_What to do_.
The entries below must be retyped in full. Keep every word the same.

Stored dataset items:
━━━
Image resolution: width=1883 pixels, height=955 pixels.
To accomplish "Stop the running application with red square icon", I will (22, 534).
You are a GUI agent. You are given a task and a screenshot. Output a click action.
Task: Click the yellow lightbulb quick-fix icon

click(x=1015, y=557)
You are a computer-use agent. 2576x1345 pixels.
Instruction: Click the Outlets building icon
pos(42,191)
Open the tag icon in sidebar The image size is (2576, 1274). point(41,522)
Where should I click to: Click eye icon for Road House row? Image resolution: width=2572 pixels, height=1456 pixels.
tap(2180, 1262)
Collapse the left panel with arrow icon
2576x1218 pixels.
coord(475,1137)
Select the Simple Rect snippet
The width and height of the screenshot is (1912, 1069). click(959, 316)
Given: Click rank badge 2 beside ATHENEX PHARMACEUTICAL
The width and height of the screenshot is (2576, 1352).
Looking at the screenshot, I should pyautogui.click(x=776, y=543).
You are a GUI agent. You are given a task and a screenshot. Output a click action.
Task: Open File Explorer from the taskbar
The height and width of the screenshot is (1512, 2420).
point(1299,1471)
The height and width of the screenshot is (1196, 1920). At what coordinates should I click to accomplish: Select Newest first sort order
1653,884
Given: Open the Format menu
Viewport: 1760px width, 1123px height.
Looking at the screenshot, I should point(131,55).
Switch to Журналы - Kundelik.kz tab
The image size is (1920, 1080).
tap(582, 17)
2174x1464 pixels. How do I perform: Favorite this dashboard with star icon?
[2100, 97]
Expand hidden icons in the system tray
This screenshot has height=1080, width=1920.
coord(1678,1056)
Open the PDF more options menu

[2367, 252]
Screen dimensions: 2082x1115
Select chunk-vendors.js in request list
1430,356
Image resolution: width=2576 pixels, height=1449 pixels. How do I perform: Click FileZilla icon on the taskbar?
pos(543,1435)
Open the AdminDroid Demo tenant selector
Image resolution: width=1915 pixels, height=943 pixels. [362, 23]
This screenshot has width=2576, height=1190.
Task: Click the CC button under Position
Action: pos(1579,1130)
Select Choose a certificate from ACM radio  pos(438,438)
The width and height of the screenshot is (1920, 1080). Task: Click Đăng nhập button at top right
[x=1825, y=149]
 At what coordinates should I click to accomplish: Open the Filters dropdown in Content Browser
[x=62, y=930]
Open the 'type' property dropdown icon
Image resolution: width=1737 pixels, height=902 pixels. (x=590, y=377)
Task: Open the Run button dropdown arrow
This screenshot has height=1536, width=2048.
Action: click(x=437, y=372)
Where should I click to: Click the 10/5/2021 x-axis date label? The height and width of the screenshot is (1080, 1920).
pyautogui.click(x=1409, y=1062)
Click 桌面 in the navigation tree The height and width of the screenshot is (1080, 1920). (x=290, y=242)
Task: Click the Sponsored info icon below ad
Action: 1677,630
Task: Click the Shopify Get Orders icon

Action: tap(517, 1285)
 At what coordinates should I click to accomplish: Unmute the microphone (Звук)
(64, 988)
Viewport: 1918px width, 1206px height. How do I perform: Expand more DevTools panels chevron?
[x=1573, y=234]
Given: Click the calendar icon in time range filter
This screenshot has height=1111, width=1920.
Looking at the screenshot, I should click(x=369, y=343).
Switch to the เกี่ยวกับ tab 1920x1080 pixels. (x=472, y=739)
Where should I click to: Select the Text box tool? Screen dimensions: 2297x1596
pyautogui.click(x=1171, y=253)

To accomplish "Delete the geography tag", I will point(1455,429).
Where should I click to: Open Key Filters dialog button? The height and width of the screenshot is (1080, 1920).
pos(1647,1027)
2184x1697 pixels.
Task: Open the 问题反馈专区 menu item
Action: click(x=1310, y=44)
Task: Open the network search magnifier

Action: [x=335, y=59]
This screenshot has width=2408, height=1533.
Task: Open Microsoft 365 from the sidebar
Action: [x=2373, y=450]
━━━
_Exercise solution_.
Image resolution: width=1883 pixels, height=955 pixels.
To accomplish "Stop the running application with red square icon", I will (22, 534).
You are a GUI agent. You are given a task and a screenshot. Output a click action.
Task: Click the yellow lightbulb quick-fix icon

click(x=1015, y=557)
You are a computer-use agent. 2576x1345 pixels.
Instruction: Click the Outlets building icon
pos(42,191)
Open the tag icon in sidebar The image size is (2576, 1274). point(41,522)
Where should I click to: Click eye icon for Road House row? Image resolution: width=2572 pixels, height=1456 pixels.
tap(2180, 1262)
Collapse the left panel with arrow icon
2576x1218 pixels.
coord(475,1137)
Select the Simple Rect snippet
The width and height of the screenshot is (1912, 1069). click(959, 316)
Given: Click rank badge 2 beside ATHENEX PHARMACEUTICAL
The width and height of the screenshot is (2576, 1352).
Looking at the screenshot, I should pyautogui.click(x=776, y=543).
You are a GUI agent. You are given a task and a screenshot. Output a click action.
Task: Open File Explorer from the taskbar
The height and width of the screenshot is (1512, 2420).
point(1299,1471)
The height and width of the screenshot is (1196, 1920). At what coordinates should I click to accomplish: Select Newest first sort order
1653,884
Given: Open the Format menu
Viewport: 1760px width, 1123px height.
Looking at the screenshot, I should point(131,55).
Switch to Журналы - Kundelik.kz tab
The image size is (1920, 1080).
tap(582, 17)
2174x1464 pixels. How do I perform: Favorite this dashboard with star icon?
[2100, 97]
Expand hidden icons in the system tray
This screenshot has height=1080, width=1920.
coord(1678,1056)
Open the PDF more options menu

[2367, 252]
Screen dimensions: 2082x1115
Select chunk-vendors.js in request list
1430,356
Image resolution: width=2576 pixels, height=1449 pixels. How do I perform: Click FileZilla icon on the taskbar?
pos(543,1435)
Open the AdminDroid Demo tenant selector
Image resolution: width=1915 pixels, height=943 pixels. [362, 23]
This screenshot has width=2576, height=1190.
Task: Click the CC button under Position
Action: pos(1579,1130)
Select Choose a certificate from ACM radio  pos(438,438)
The width and height of the screenshot is (1920, 1080). Task: Click Đăng nhập button at top right
[x=1825, y=149]
 At what coordinates should I click to accomplish: Open the Filters dropdown in Content Browser
[x=62, y=930]
Open the 'type' property dropdown icon
Image resolution: width=1737 pixels, height=902 pixels. (x=590, y=377)
Task: Open the Run button dropdown arrow
This screenshot has height=1536, width=2048.
Action: click(x=437, y=372)
Where should I click to: Click the 10/5/2021 x-axis date label? The height and width of the screenshot is (1080, 1920).
pyautogui.click(x=1409, y=1062)
Click 桌面 in the navigation tree The height and width of the screenshot is (1080, 1920). (x=290, y=242)
Task: Click the Sponsored info icon below ad
Action: 1677,630
Task: Click the Shopify Get Orders icon

Action: tap(517, 1285)
 At what coordinates should I click to accomplish: Unmute the microphone (Звук)
(64, 988)
Viewport: 1918px width, 1206px height. How do I perform: Expand more DevTools panels chevron?
[x=1573, y=234]
Given: Click the calendar icon in time range filter
This screenshot has height=1111, width=1920.
Looking at the screenshot, I should click(x=369, y=343).
Switch to the เกี่ยวกับ tab 1920x1080 pixels. (x=472, y=739)
Where should I click to: Select the Text box tool? Screen dimensions: 2297x1596
pyautogui.click(x=1171, y=253)

To accomplish "Delete the geography tag", I will point(1455,429).
Where should I click to: Open Key Filters dialog button? The height and width of the screenshot is (1080, 1920).
pos(1647,1027)
2184x1697 pixels.
Task: Open the 问题反馈专区 menu item
Action: click(x=1310, y=44)
Task: Open the network search magnifier

Action: [x=335, y=59]
This screenshot has width=2408, height=1533.
Task: Open Microsoft 365 from the sidebar
Action: [x=2373, y=450]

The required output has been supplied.